Conservative, orthodox bishops in the Global South, in short, have been taking the lead to encourage repentance from the Episcopal Church and appear primed to go further, assuming even greater leadership in coming days. Lest this be seen as a mere power struggle, one should note the meticulous detail of the reasoning, the actions already taken, and the documentation of the responses. First, the reasoning:

(1) Scripture is God's Word written and therefore true;
(2) the Church is subordinate to the sovereign authority of Scripture; and
(3) the Church and its members are obligated to obey the commandments and follow the teachings of Scripture.

While the media and revisionists have pushed the issue of same-sex blessings and ordinations as the primary conflict, conservatives insist that issue is a symptom of a larger problem, a refusal to submit to or even accept the authority of scripture. Repeatedly the document insists on the Reformation principle that the church is subordinate to scripture. It also insists that the proper role of a bishop includes to "with all faithful diligence, to banish and drive away from the Church all erroneous and strange doctrine contrary to God's Word"



The petition documents that Global South bishops, led by Nigerian Archbishop Peter Akinola, called specifically on Archbishop of Canterbury Rowan Williams to intervene in the matter, and more specifically to repent himself, specifically for of his support of the view that the church is not under the authority of scripture. Williams has in the past been a supporter of same sex causes and has, the petition documents, used his positon to stave off efforts of conservatives to call the church back to its historic positions. Williams was urged to repent privatelya and publicly, in accordance with Matthew 18.

The ultimate conclusion of the petition is this:

The longer the faithful Anglican churches remain in communion with heretical bishops and churches in the Anglican Communion, the more they are vulnerable to becoming internally divided by the infiltration of false teachers, as has been the experience of the conservative dioceses of ECUSA.

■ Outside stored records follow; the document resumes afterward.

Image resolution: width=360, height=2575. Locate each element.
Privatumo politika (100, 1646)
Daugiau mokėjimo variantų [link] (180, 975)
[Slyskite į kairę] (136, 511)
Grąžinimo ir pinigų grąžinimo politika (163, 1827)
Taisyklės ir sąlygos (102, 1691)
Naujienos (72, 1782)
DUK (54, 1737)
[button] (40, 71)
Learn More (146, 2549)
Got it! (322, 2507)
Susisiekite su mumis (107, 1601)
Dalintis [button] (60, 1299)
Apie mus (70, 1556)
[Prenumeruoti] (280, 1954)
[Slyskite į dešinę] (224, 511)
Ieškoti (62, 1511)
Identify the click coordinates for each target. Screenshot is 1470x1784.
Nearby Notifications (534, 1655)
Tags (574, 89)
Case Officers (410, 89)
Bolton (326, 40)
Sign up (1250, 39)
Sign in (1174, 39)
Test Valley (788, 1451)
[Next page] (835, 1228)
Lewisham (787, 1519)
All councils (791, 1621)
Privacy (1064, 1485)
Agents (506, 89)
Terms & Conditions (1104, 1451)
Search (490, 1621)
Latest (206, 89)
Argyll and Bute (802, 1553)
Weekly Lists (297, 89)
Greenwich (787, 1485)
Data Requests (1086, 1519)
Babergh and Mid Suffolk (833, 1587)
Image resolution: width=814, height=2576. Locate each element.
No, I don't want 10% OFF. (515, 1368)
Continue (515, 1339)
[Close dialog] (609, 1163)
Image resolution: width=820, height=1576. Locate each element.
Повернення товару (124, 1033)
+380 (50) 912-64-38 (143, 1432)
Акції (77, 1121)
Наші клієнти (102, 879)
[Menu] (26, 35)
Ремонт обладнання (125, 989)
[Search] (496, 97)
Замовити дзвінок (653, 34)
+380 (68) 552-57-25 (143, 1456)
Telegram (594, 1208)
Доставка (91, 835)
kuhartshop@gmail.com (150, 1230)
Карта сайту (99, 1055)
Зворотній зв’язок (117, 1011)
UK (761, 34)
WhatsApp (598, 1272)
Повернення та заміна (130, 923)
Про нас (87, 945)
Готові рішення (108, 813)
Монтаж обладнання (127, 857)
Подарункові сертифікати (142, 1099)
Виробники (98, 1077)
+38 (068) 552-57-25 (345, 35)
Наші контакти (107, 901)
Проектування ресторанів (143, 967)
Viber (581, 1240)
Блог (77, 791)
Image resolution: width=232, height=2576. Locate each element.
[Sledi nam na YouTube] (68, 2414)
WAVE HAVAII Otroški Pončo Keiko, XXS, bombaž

In short, appeasement and dialog have repeatedly served the interests of the revisionists and harmed the cause of the orthodox. A little leaven leavens the whole lump.

This raises the ultimate question of church authority. What is to be done when the shepherds lead the sheep astray? How is this reconciled with the prayer of Christ for unity? This is the question the reformers faced. It is the question Anglicans, Presbyterians, Methodists and others may face. Can truth be sacrificed for unity?

But in this case the answer may be somewhat different than in other cases. Because here, the global south bishops insist it is the American Episcopal Church, with counterparts in Enland and elsewhere, that have left the faith and divided the church. What Rucyahana, Akinola and others call for is not a schism, but church discipline - cutting the cancerous lump out of the body for the sake of the body. They appear to be willing to act, and soon.

Anglicanism has always considered itself a "reformed catholicism" emphasizing both a protestant heritage and a connection to the "one, holy, catholic and apostolic faith". It is fitting that a new global reformation within Anglicanism may be a possibility.